GPU cluster storage and data platform¶
Scope: feeding the GPUs. Parallel filesystems, object storage, local scratch, checkpoint strategy, GPUDirect Storage, and the data-loading path that keeps GPUs busy rather than starved. The storage fabric is one of the four SuperPOD fabrics (networking fabric); this page is what runs over it.
flowchart LR
DATA["Dataset shards"] --> CACHE["Local NVMe cache"]

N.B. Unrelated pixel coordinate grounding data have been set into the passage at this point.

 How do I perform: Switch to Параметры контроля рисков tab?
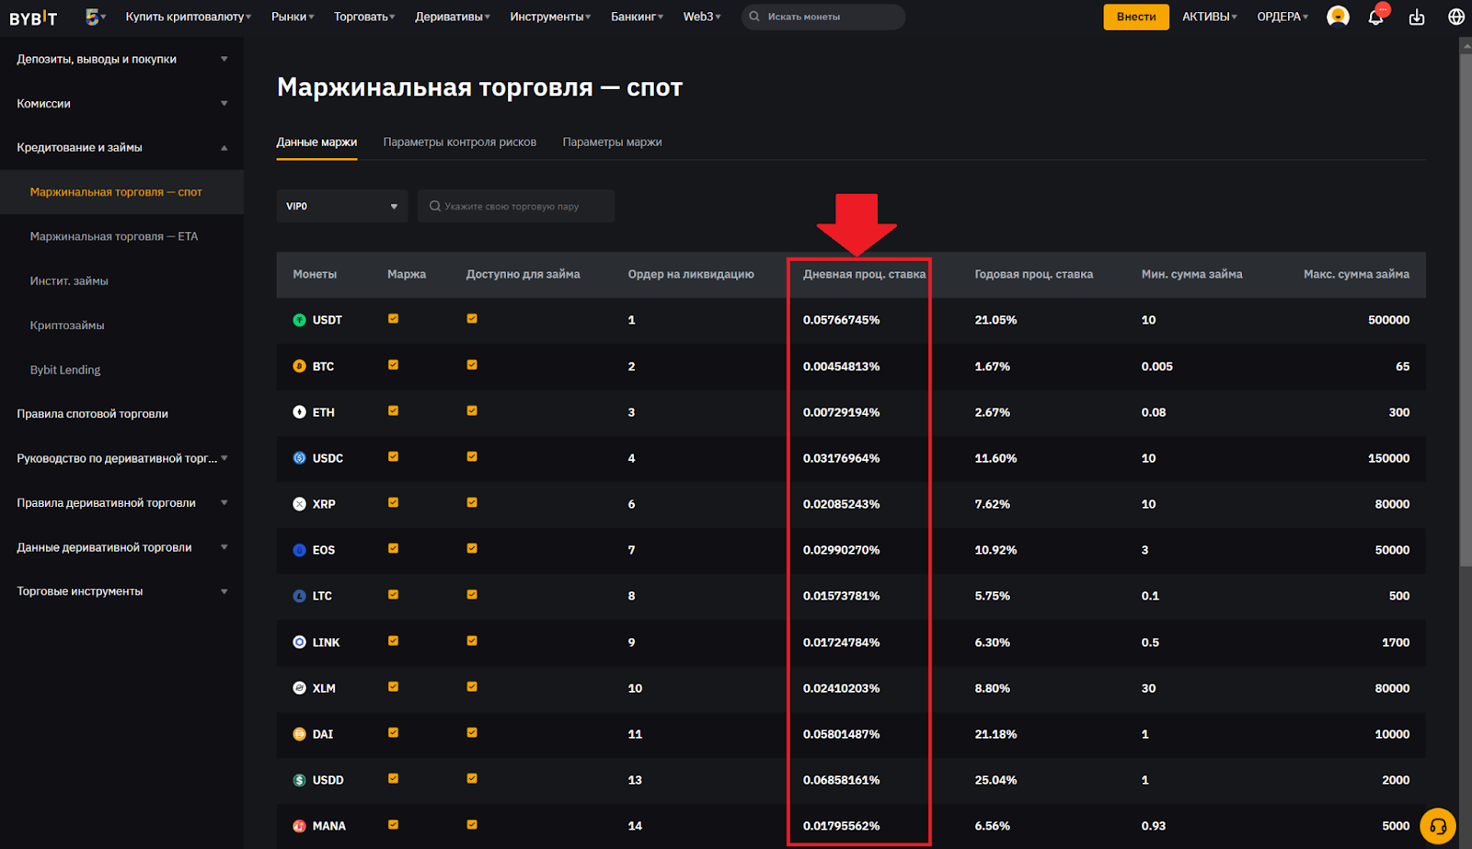[459, 143]
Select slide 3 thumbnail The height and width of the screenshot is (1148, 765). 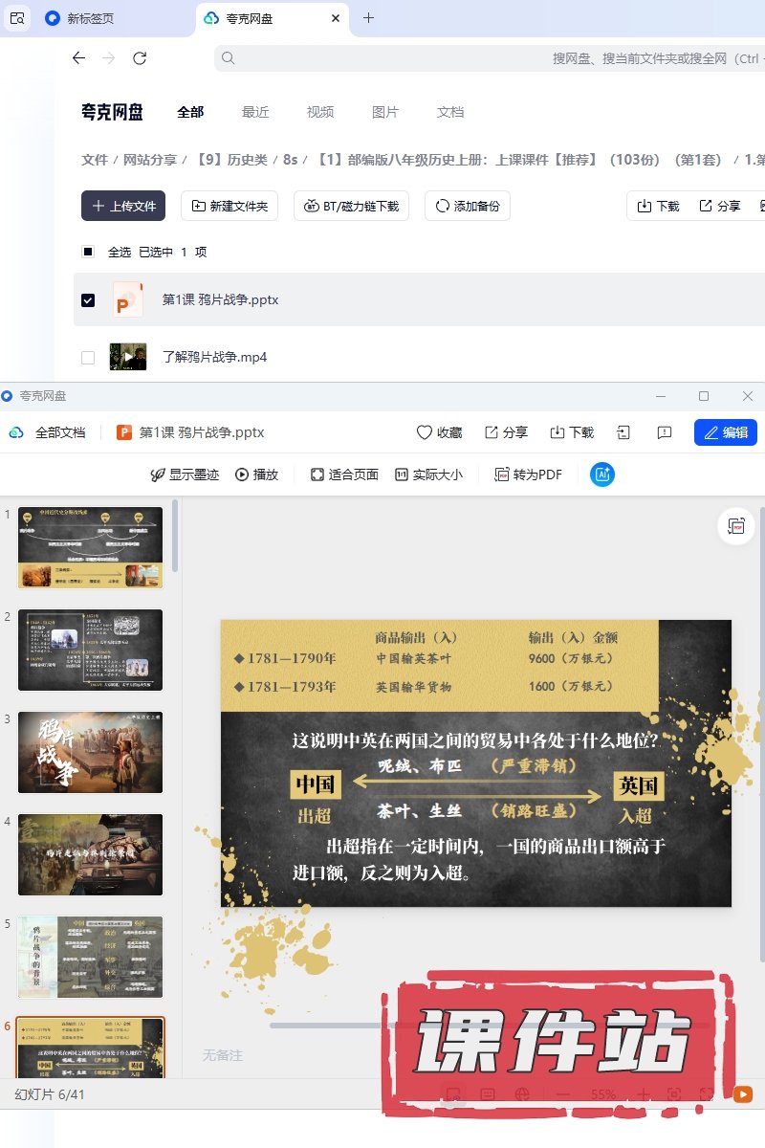[x=90, y=752]

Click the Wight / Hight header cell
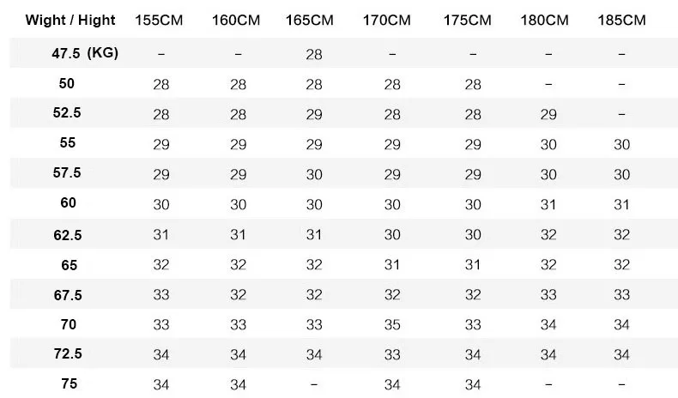tap(70, 21)
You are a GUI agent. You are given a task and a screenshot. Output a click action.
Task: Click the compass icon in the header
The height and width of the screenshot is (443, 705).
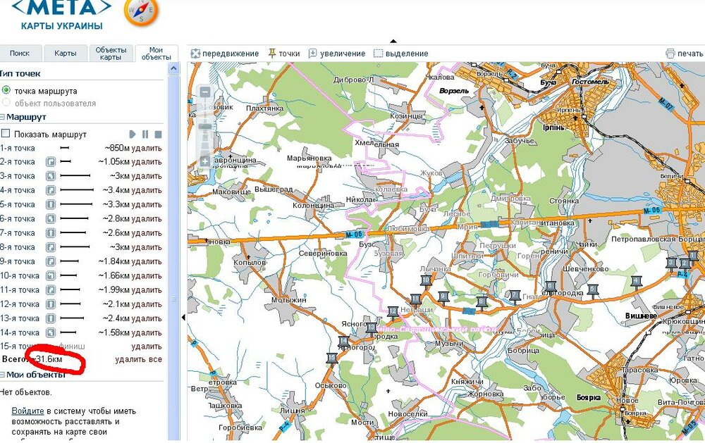[141, 12]
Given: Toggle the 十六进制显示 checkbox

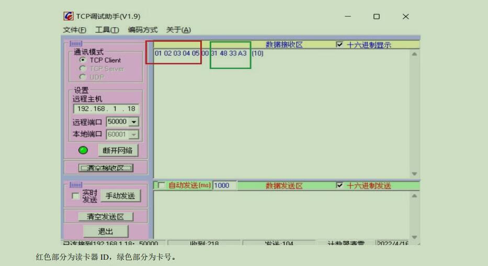Looking at the screenshot, I should click(340, 45).
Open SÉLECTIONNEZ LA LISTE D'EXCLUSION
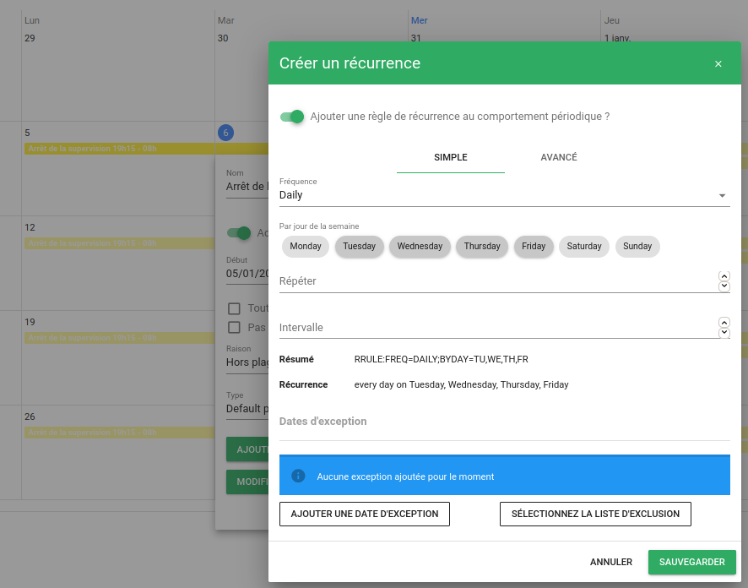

CACHE --> LOADER["Dataloader or DALI"]
LOADER --> GPU["GPU memory"]
GPU --> CKPT["Sharded checkpoints"]
CKPT --> STORE["Parallel filesystem or object store"]
Overview¶
An idle GPU waiting on I/O is the most expensive idle in the building. Storage is therefore a GPU performance problem, not a back-office one. Two load patterns dominate: training (huge sequential reads of dataset shards plus bursty checkpoint writes) and inference (model load, KV-cache spill, RAG retrieval). The skill is sizing and shaping storage so the data path never gates the accelerators, and proving it with a real dataloader rather than a spec sheet.
Core knowledge¶
The tiers¶
- Local NVMe scratch: per-node, fastest, ephemeral. Dataset cache, intermediate state, checkpoint staging, spill.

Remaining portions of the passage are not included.